Director – Leander De Cordova, Titles/Based on the Novel She: A History of Ayesha by H. Rider Haggard, Producer – G.B. Samuelson, Photography (b&w) – Sydney Blythe, Art Direction – Heinrich Richter. Production Company – A to Y Productions/Famous Films.
Betty Blythe (Ayesha), Carlyle Blackwell (Leo Vincey/Kalkikrates), Henry George (Horace Holly), Mary Odette (Ustane), Tom Reynolds (Job), Jerrold Robertshaw (Billali)
At Cambridge University, the dying Vincey goes to his colleague Horace Holly and makes arrangements for him to assume guardianship and take care for his son Leo. He leaves a locked chest to be opened on Leo’s 25th birthday. As Leo come of age, he opens the chest to find documents that tell of the ancient queen Ayesha and her pillar of immortality. Leo, Holly and the servant Job set out on an expedition to Libya. They soon come to the realm of Ayesha who has remained alive for two thousand years. After they meet Ayehsa, she decides that Leo as the reincarnation of her lost love Kallikrates.
H. Rider Haggard (1856-1925) was one of the great adventure writers of the 19th Century. Haggard worked as a government official and travelled extensively throughout Africa at the height of the British Empire. In the 1880s, he returned to England and wrote various fiction and non-fiction books. The two works Haggard will remain most famous for are King Solomon’s Mines (1885), which introduced the world to adventurer Allan Quatermain, and She (1887) about the dicovery of a lost city and its immortal queen, both of which have been multiply filmed.
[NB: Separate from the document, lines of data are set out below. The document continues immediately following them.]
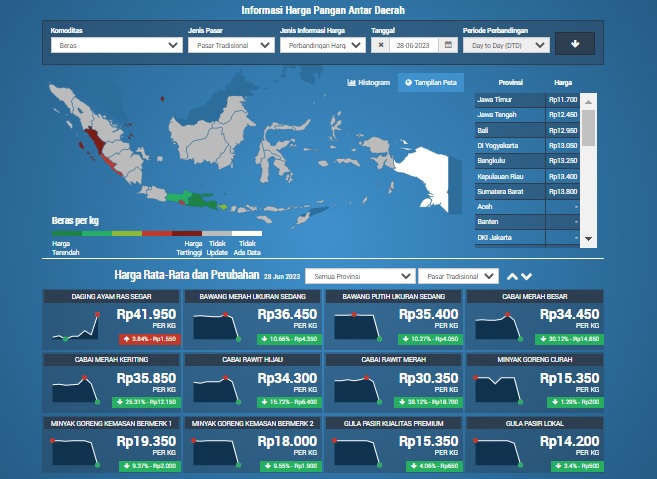This screenshot has width=657, height=479.
Task: Click the Tanggal date input field
Action: coord(414,45)
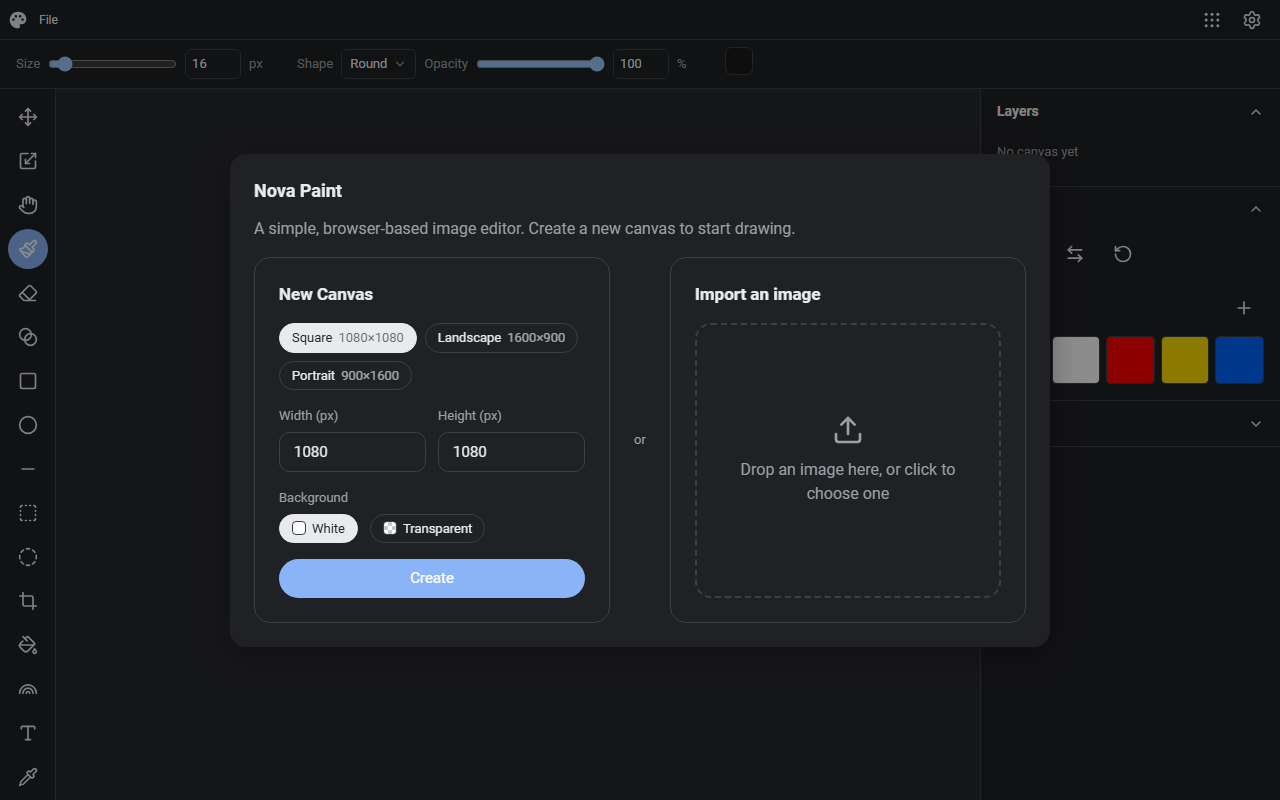Expand the collapsed bottom panel chevron
The height and width of the screenshot is (800, 1280).
coord(1256,424)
She was a British-made adaptation of the book – one of several made during the silent era (see below for the other versions). It was directed by Jamaican-born Leander de Cordova who led a career as an actor both in England and Hollywood. The film’s credits state that the intertitles were written by H. Rider Haggard – the extent to which Haggard collaborated is not known, there is no actual screenplay credit for instance. This version is the most faithful to the plot of the novel than any of the other film versions, leading you to think this might have meant that Haggard wrote the script. Unfortunately, Haggard died before he was able to see the finished film.
The film is a mix of impressive scale and the dully prosaic. The landing in what we are told is ‘Lyb-ia’ looks nowhere like Africa or the Middle East and there is a lack of any real adventuring on the part of the explorers beyond their encounter with a native tribe. Among the Amahaggar tribe, which Haggard portrayed as cannibal savages, the leader of the group is rather ridiculously outfitted like the cliché image of the Biblical Moses.
On the other hand, some of sets for Ayesha’s palace look impressive – you can see they have been on multiple levels stretching into the background. And there is an visually striking climactic scene, a huge wide-angle shot looking up a mountainside where the party has to cross between two cliffs on a narrow plank, one side of which is balanced on a teetering boulder. On the other hand, while Leander De Cordova sets up some impressive shots in this regard, the film really needed a director who is far more dramatically visually adept – I kept comparing this to the amazing architectural fantasies that Fritz Lang was creating in Germany around this same era in films like Siegfried (1924), Metropolis (1927) and others.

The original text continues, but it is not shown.